Russia’s Human Rights Council concluded that YouTube’s removal of RT’s German-language channels amounts to censorship after the US-based tech platform permanently removed RT DE and Der Fehlende Party (DFP) earlier this week. This prompted Russia’s media regulator to warn that the site might be banned inside the country if this incident isn’t soon resolved in Moscow’s favor. RT’s editor-in-chief Margarita Simonyan remarked that this proves that freedom of speech is non-existent in the West. The broader contours of what’s happening right now is that the US is supporting the German Hybrid War on Russia through information warfare means by depriving the German audience of the Russian perspective on relevant events.
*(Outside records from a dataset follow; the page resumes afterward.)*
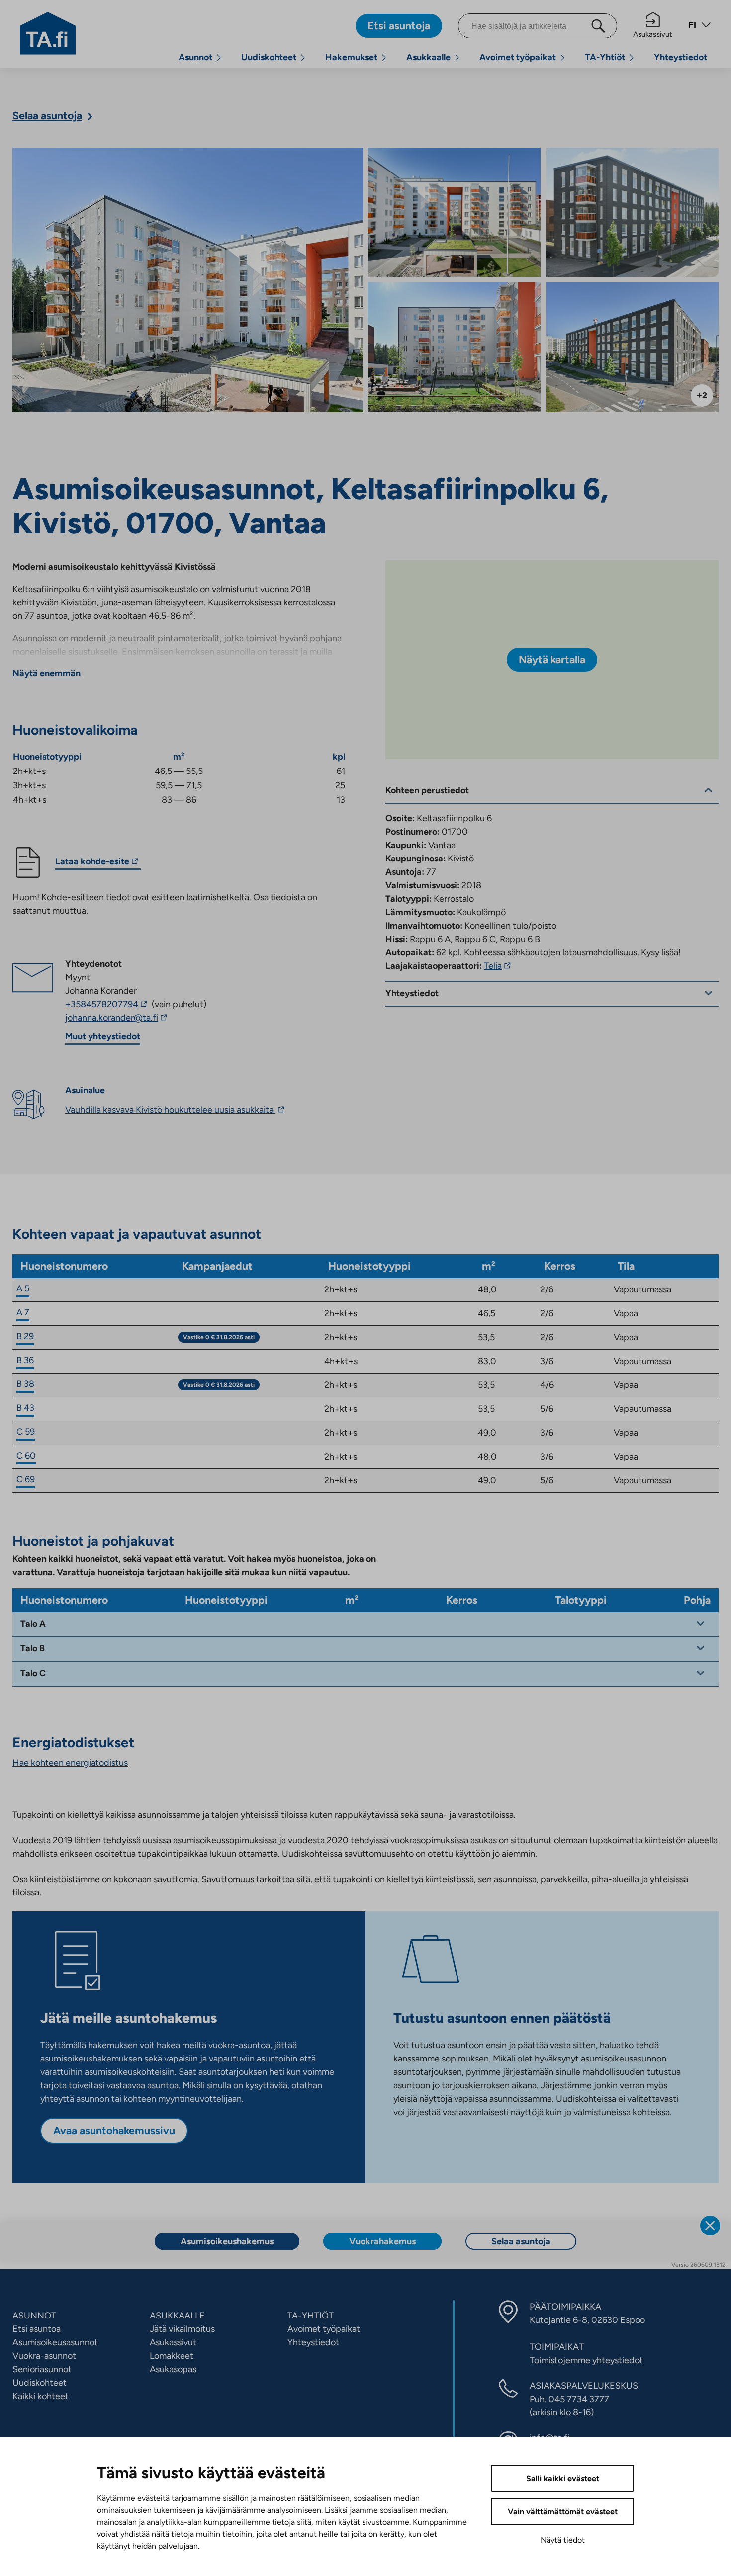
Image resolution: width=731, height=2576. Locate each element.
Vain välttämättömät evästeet (563, 2511)
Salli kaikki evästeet (562, 2478)
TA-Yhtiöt (605, 57)
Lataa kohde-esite (92, 863)
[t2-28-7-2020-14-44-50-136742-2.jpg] (454, 212)
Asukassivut (652, 34)
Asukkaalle (428, 57)
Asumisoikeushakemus (227, 2241)
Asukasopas (173, 2369)
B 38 (25, 1383)
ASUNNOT (34, 2315)
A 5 (22, 1288)
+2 (702, 395)
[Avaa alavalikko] (218, 57)
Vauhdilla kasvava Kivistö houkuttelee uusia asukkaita (176, 1109)
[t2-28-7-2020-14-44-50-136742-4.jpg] (454, 347)
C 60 (26, 1455)
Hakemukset (351, 57)
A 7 (22, 1312)
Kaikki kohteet (40, 2396)
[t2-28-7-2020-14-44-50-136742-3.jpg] (632, 212)
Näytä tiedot (563, 2540)
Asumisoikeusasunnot (55, 2342)
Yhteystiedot (680, 57)
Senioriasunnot (42, 2369)
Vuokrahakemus (382, 2241)
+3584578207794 (107, 1004)
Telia (498, 965)
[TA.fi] (48, 32)
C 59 (25, 1431)
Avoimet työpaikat (517, 57)
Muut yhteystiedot (102, 1036)
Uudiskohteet (268, 57)
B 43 (25, 1407)
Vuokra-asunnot (44, 2355)
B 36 (25, 1360)
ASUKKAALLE (177, 2315)
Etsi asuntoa (36, 2328)
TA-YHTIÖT (310, 2315)
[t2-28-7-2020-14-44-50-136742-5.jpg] (632, 347)
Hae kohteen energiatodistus (70, 1762)
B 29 (25, 1336)
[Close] (710, 2225)
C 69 (25, 1479)
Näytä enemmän (46, 673)
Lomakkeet (171, 2355)
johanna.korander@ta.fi (135, 1018)
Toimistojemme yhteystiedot (586, 2360)
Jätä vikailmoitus (182, 2328)
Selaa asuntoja (520, 2241)
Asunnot (195, 57)
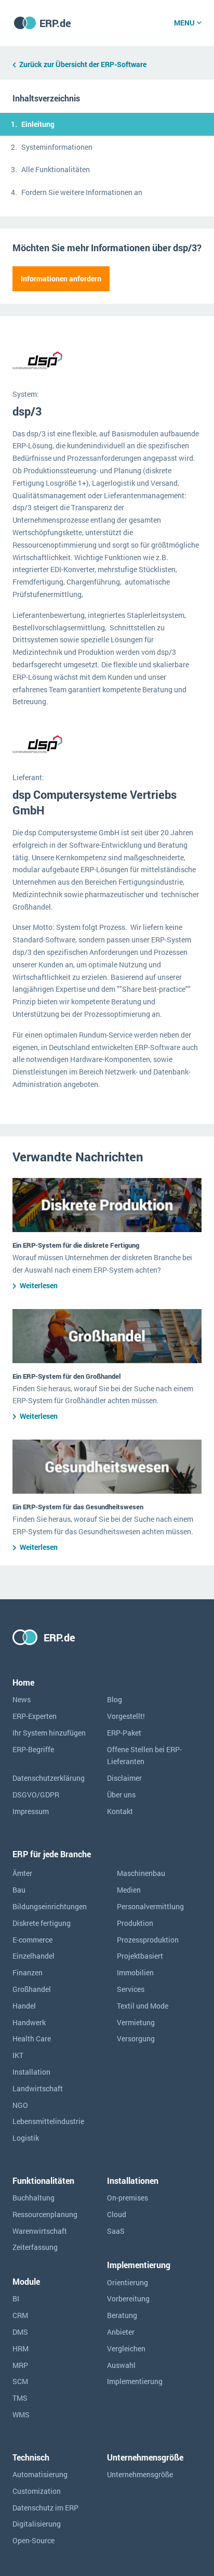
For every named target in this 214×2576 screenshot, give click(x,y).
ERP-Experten (34, 1716)
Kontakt (120, 1811)
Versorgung (136, 2038)
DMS (20, 2332)
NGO (20, 2105)
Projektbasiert (140, 1956)
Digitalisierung (36, 2524)
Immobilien (135, 1972)
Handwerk (29, 2022)
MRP (20, 2365)
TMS (20, 2398)
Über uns (121, 1795)
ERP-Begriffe (33, 1749)
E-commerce (32, 1940)
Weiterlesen (39, 1285)
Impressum (30, 1811)
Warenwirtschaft (39, 2231)
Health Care (31, 2038)
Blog (114, 1699)
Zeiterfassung (35, 2247)
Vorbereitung (128, 2298)
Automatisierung (40, 2474)
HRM (20, 2348)
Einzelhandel (33, 1956)
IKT (17, 2055)
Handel (24, 2006)
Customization (36, 2491)
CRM (20, 2315)
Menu (184, 23)
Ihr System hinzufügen (49, 1733)
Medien (129, 1890)
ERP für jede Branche (51, 1853)
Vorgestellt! (126, 1716)
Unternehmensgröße (140, 2474)
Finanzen (27, 1972)
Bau (18, 1890)
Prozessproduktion (148, 1940)
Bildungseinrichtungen (49, 1906)
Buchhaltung (33, 2198)
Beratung (122, 2315)
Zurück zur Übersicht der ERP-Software (82, 64)
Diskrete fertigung (41, 1923)
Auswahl (121, 2365)
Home (23, 1682)
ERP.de (55, 23)
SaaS (116, 2231)
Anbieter (121, 2332)
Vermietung (136, 2022)
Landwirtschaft (37, 2088)
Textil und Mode (142, 2006)
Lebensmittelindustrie (48, 2121)
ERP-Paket (124, 1733)
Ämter (22, 1873)
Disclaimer (124, 1778)
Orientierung (127, 2282)
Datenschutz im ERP (45, 2508)
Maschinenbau (141, 1873)
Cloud (116, 2214)
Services (130, 1989)
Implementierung (135, 2381)
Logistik (25, 2138)
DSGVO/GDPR (35, 1795)
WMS (21, 2414)
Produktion (135, 1923)
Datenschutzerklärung (48, 1778)
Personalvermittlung (150, 1906)
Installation (31, 2072)
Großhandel (31, 1989)
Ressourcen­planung (44, 2214)
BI (15, 2298)
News (21, 1699)
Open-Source (33, 2540)
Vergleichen (126, 2348)
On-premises (127, 2198)
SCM (20, 2381)
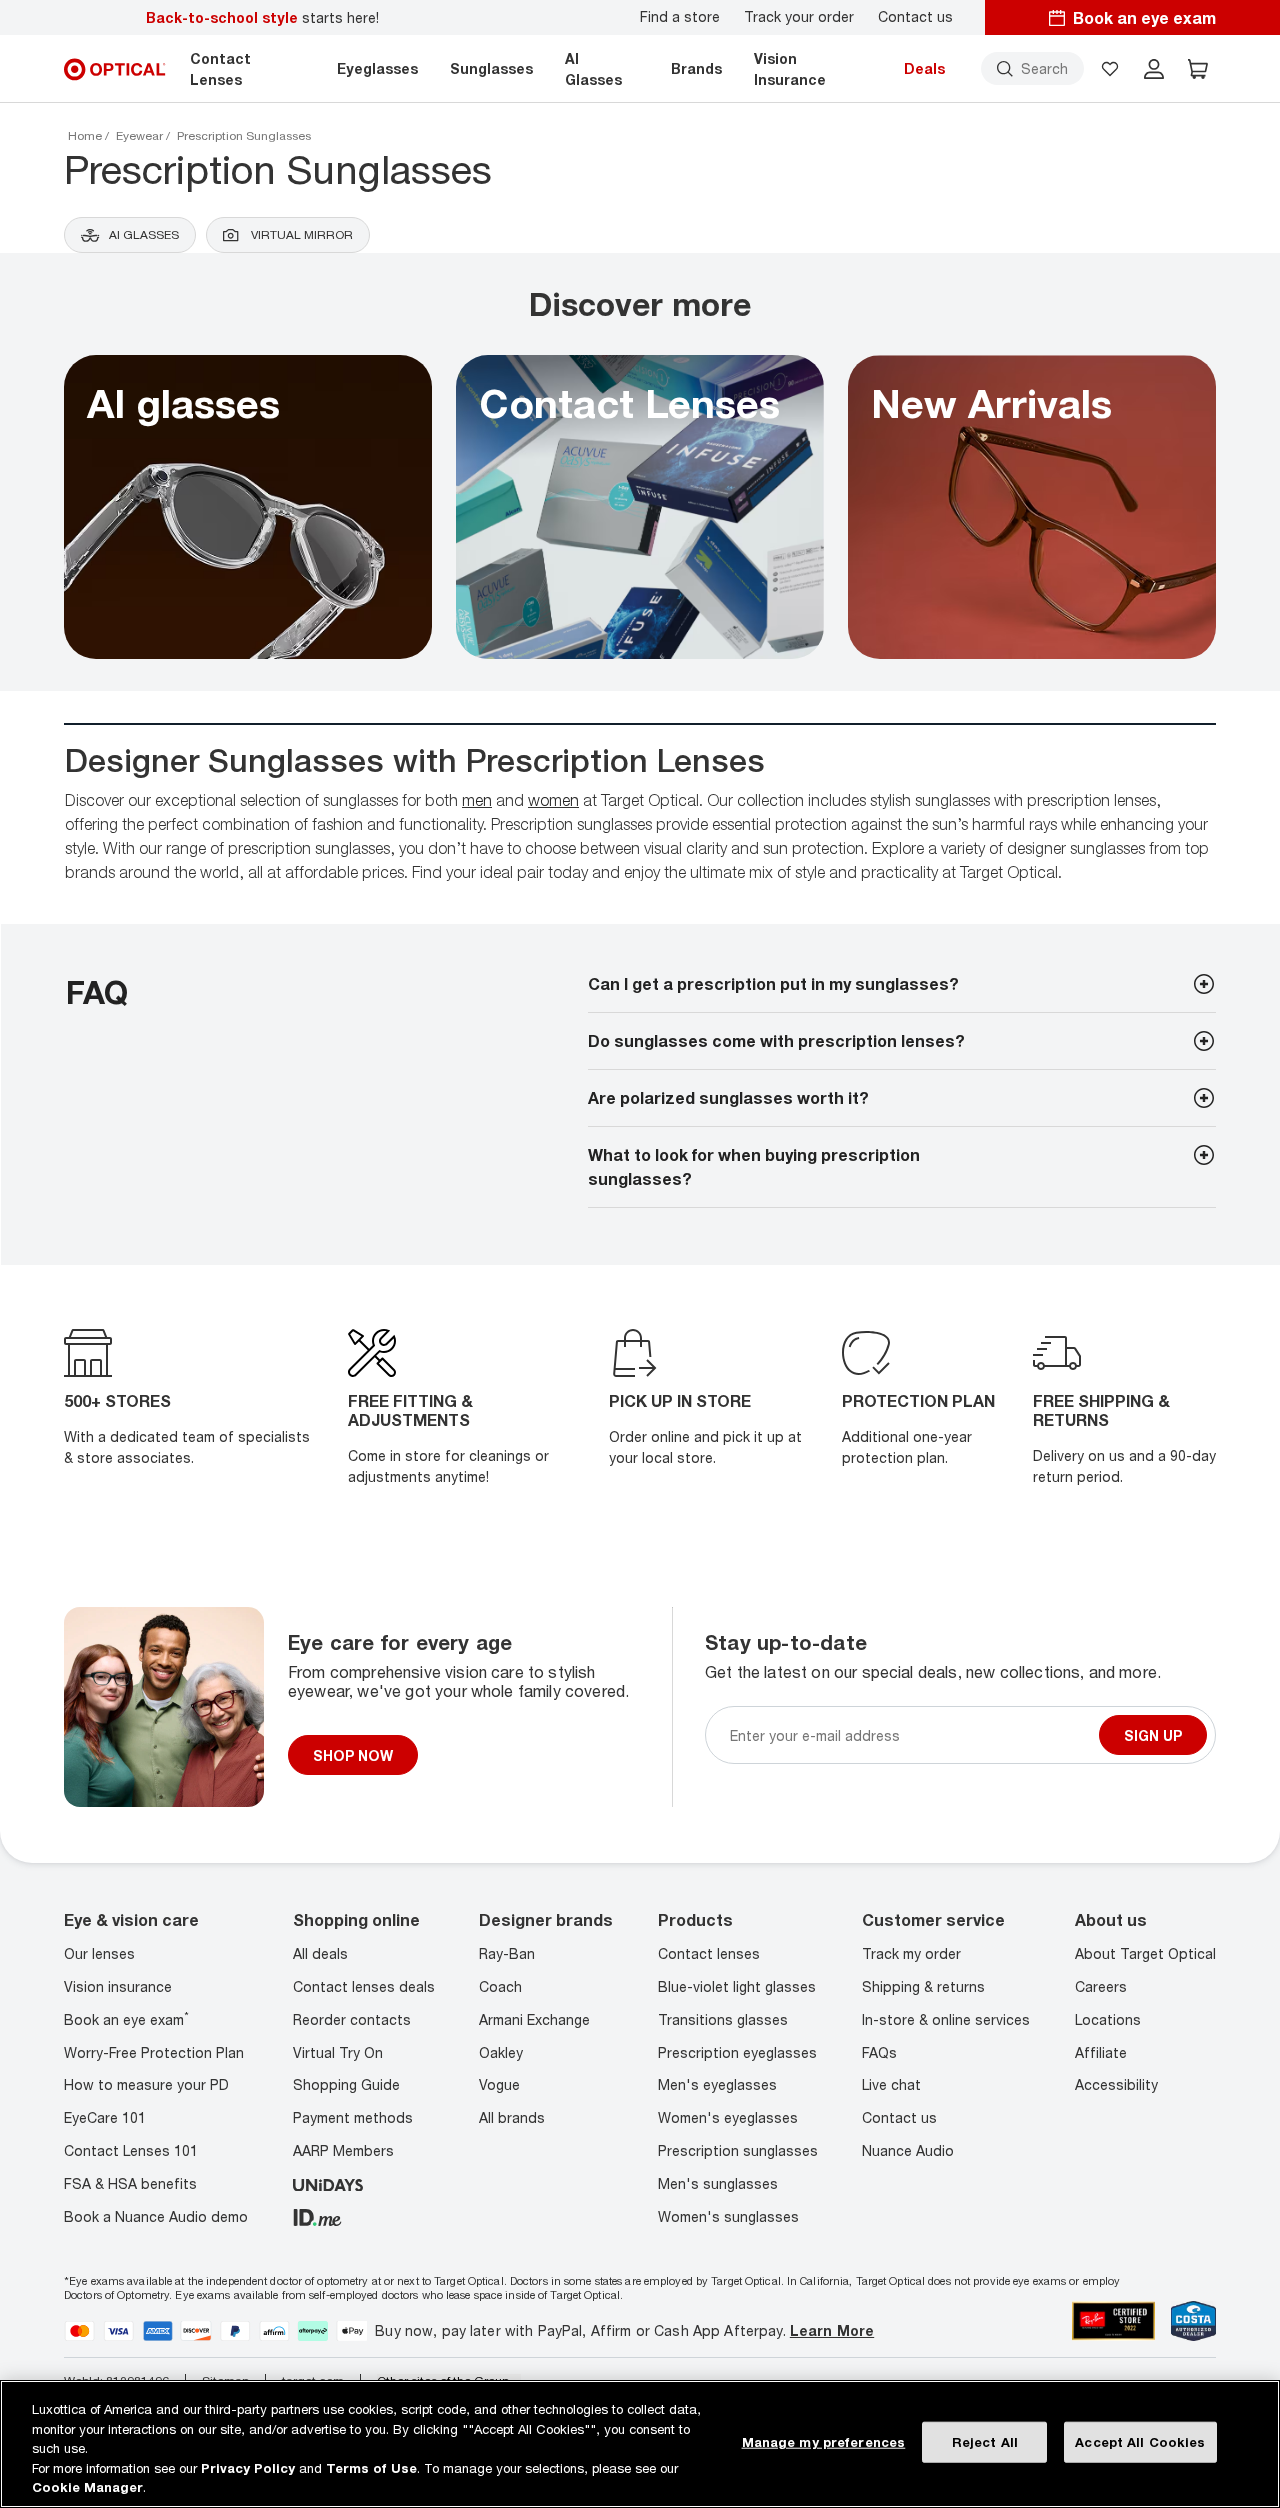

It’s not a coincidence that this happened right after the EU leader’s latest elections which resulted in an historic loss for Merkel’s party. Most observers agree that the future coalition that’s yet to be formed will most likely be unfriendly towards Russia, to put it mildly. This suggests that German-Russian relations will soon sour in many spheres, though the German people will now have difficulty hearing the other side of the story for why that might be. Censoring RT’s German-language channels is therefore meant to reinforce the infowar echo chamber aimed at continuing the trend of shaping the German public’s perceptions against Russia. Such an outcome might be manipulated to justify the expansion of German mlitary influence along the EU’s eastern frontier too.
The “new wall” in the New Cold War isn’t physical but ideological. Russia’s conservative-nationalist socio-political model has emerged as a credible alternative to the West’s liberal-globalist one. Germany and Russia therefore embrace contradictory views on the internal management of their countries. Unlike Moscow which doesn’t seek to expand its ideological influence abroad but nevertheless acknowledges its attractiveness among many in Western society, Berlin aggressively imposes its vision onto others, especially neighboring Poland through the ongoing US-German Hybrid War there. This campaign is expected to intensify in parallel with the one against Russia, both of which are being waged for ideological reasons and neither of which the German public will probably learn much about due to YouTube’s recent censoring of RT’s German-language channels.
This dimension of the German Hybrid War on Russia is interestingly aimed at the German people instead of the Russian ones or those in any of the countries in which these two Great Powers compete. It suggests that the new German government and its American patron aren’t comfortable with the German people being made aware of these dual Hybrid War campaigns. They’d rather consolidate their informational dominance inside the country than continue with the unconvincing pretense of promoting so-called “free speech” and “informational pluralism” within that society. A supplementary objective is to provoke Russia into banning YouTube on the legitimate pretext that its censorship violates the Russian Constitution, which could then be spun inside of Europe in such a way as to make it seem like it’s the Kremlin that’s the one afraid of free speech and not Berlin.
This is a similar modus operandi to their meddling in Russia’s latest elections which was driven by related infowar motives. These Hybrid War strategies aim to shape their own people’s perceptions about the Eurasian Great Power together with provoking Moscow into taking legitimate actions that can then add fuel to their weaponized infowar narratives. This isn’t being undertaken from a position of ideological strength, though, but of weakness. These aggressive actions show how fearful the American and European elite are of their people continuing to be attracted to Russia’s conservative-nationalist model. They lack the confidence in their own liberal-globalist model to allow it to fairly compete with Russia’s in the informational domain which is why they’re working so hard to manipulate Westerners’ perceptions of it.